◆ **List of tasks**:
**a)** Print the passage of the ElevenLabs dubbing article from "ElevenLabs Multilingual Voiceover" up to and including "their Q4 push.".
**b)** Summarize the ElevenLabs dubbing article in two sentences.
**c)** Resume the ElevenLabs dubbing article after its final sentence.

ElevenLabs Multilingual Voiceover at Scale: Dub Your Video Ads Into 29 Languages
Contents
A SaaS client came to me last quarter with a problem I would have called "impossible" three years ago. They had a 60-second English hero video, performing well in the US, and they wanted to launch it as paid social in Brazil, Mexico, Germany, France, Spain, Italy, Japan, and Korea. Same creative, same edit, same on-screen talent. Just dubbed. In 8 languages. In two weeks, ahead of their Q4 push.
The old way: book 8 voice actors, schedule studio time in 8 time zones, sync subtitles, pray the agency doesn't blow the budget. The new way: ElevenLabs' Dubbing API, one 60-second video, and a Friday afternoon. We shipped all 8 versions in under 3 hours of total human time, and the language-team lead told me the German and Japanese variants outperformed the US original in their first 7 days. (Caveat: small budget, single test, treat as a data point, not a verdict.)

◆ **Material shown**:
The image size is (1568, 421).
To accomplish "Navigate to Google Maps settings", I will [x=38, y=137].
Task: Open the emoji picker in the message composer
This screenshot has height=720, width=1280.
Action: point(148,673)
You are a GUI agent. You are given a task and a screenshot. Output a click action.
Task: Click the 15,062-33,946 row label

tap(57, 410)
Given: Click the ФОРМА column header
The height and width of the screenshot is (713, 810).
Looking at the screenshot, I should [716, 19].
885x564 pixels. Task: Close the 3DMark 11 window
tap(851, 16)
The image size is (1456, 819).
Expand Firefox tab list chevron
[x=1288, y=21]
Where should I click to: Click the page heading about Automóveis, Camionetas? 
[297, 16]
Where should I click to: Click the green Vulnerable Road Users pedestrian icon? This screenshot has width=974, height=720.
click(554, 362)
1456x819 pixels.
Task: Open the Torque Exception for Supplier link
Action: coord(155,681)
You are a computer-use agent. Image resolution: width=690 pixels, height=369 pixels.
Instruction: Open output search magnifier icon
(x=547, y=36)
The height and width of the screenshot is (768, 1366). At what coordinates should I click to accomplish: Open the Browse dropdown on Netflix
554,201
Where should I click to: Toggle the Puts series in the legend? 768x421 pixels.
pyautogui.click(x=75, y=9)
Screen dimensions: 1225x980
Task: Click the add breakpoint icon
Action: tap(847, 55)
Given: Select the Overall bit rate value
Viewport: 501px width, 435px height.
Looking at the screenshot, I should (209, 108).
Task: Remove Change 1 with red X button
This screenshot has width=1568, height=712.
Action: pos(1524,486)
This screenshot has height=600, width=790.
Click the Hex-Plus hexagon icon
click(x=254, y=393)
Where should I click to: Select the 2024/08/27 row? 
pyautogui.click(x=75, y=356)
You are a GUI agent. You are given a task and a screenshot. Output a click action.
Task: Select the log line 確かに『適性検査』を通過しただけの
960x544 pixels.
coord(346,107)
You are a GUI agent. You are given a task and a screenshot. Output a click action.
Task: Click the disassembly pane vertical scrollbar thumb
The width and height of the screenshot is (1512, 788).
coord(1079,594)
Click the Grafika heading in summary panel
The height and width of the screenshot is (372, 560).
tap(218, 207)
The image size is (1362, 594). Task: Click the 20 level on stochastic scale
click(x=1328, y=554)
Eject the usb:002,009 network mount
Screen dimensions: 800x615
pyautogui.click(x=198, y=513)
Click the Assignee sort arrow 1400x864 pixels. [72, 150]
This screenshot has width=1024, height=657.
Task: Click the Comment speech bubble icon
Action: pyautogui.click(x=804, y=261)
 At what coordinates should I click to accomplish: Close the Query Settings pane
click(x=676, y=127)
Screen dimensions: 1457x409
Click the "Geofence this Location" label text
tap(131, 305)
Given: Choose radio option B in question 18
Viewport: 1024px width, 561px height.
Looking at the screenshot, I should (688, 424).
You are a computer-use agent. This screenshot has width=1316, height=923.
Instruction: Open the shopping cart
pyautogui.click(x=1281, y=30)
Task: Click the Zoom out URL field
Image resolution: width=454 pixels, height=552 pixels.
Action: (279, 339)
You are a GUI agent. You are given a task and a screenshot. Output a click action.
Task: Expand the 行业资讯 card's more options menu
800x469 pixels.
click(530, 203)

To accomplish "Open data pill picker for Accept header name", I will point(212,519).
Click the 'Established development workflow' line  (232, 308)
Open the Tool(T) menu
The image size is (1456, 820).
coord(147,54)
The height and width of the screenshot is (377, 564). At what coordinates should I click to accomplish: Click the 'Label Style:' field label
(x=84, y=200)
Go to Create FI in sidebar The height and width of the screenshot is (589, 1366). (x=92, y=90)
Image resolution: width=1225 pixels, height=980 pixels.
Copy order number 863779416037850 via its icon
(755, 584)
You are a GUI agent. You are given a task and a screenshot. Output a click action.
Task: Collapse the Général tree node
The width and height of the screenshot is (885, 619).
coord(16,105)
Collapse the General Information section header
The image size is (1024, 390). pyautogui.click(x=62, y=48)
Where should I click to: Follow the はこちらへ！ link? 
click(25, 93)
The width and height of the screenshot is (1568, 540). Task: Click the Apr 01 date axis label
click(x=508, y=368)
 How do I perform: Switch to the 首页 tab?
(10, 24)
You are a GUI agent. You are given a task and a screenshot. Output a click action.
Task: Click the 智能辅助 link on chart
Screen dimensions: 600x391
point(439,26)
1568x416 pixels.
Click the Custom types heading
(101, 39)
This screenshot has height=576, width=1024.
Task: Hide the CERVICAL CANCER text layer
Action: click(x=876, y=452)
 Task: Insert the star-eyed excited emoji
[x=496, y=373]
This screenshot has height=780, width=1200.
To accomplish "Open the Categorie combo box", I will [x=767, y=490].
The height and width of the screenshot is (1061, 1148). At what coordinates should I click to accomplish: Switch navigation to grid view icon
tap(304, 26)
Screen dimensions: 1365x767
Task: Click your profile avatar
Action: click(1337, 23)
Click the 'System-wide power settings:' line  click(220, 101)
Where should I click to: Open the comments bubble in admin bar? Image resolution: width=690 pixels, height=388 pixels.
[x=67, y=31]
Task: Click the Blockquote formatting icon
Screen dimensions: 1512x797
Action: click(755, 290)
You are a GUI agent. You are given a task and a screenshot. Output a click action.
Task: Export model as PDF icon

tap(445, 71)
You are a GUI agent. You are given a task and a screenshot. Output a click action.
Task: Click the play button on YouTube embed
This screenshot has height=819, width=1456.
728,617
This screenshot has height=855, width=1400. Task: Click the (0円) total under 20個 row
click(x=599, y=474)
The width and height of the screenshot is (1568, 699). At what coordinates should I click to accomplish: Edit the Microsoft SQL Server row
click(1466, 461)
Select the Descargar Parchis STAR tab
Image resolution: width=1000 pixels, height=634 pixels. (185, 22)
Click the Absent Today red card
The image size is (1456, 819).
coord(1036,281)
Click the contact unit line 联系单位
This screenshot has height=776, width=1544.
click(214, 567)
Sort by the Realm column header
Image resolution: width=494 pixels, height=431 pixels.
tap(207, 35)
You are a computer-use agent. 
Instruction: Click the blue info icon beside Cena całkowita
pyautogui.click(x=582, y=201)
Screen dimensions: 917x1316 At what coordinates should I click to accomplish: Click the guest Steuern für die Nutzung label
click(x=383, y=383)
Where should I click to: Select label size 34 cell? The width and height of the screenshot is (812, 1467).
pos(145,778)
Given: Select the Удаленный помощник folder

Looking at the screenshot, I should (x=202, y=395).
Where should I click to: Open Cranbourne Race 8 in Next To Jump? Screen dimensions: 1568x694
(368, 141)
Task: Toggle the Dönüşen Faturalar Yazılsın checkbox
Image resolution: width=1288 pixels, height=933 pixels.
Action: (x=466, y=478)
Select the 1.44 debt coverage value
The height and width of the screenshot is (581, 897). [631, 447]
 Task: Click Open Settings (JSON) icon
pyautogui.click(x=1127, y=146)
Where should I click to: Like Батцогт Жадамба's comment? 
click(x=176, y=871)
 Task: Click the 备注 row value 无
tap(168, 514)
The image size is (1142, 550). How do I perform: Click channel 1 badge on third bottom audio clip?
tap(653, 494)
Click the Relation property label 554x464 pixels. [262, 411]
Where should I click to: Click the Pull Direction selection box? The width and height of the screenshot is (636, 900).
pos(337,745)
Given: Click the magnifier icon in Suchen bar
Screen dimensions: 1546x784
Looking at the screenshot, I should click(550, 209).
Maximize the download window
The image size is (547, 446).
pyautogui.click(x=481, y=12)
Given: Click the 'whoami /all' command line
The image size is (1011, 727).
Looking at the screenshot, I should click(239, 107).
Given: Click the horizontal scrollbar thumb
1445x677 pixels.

◆ **Task responses**:
**a)**
ElevenLabs Multilingual Voiceover at Scale: Dub Your Video Ads Into 29 Languages
Contents
A SaaS client came to me last quarter with a problem I would have called "impossible" three years ago. They had a 60-second English hero video, performing well in the US, and they wanted to launch it as paid social in Brazil, Mexico, Germany, France, Spain, Italy, Japan, and Korea. Same creative, same edit, same on-screen talent. Just dubbed. In 8 languages. In two weeks, ahead of their Q4 push.

**b)** A SaaS client wanted its 60-second English hero video, which was performing well in the US, dubbed into 8 languages for paid social within two weeks. Using ElevenLabs' Dubbing API, the author shipped all 8 versions in under 3 hours of total human time, and according to the language-team lead the German and Japanese variants outperformed the US original in their first 7 days, though this was only a small single test.

**c)**
This is the actual pipeline I built for that project. The one I'd run again tomorrow for any global paid video push.
Why Dubbing Is the Unlocked Lever for Global Paid Media
Most global paid-media budgets still live in one language. That's not because the teams don't want to expand — it's because the last-mile cost of localization is brutal. A 60-second video in 8 languages, professionally voiced, used to mean $8K–$15K in studio costs and 2–3 weeks of project management. The math made it sensible to just run English in non-English geos and hope for the best.
The best was not great. English-only video in a Spanish-speaking market typically underperforms native-language creative on view-through rate (VTR, the percentage of viewers who watch to completion) by 30–50% in my client's Meta data. The translate-as-subtitle approach helped, but never closed the gap — because reading subtitles is a different cognitive task from hearing a real voice in your language.
ElevenLabs' Dubbing API changed the cost curve. Same speaker identity preserved, 29 target languages, output in minutes instead of weeks, and a per-character cost that comes out to roughly $15–$60 per 60-second spot at the time I'm writing this. The cost is no longer the bottleneck. The workflow is.
The Five-Step Pipeline
This is the workflow, end to end. Skip a step and the output falls apart in one of three ways: voices that don't match the on-screen person, translations that read like a Google Translate job, or audio that's audibly AI (which still costs you trust, especially in older demographics).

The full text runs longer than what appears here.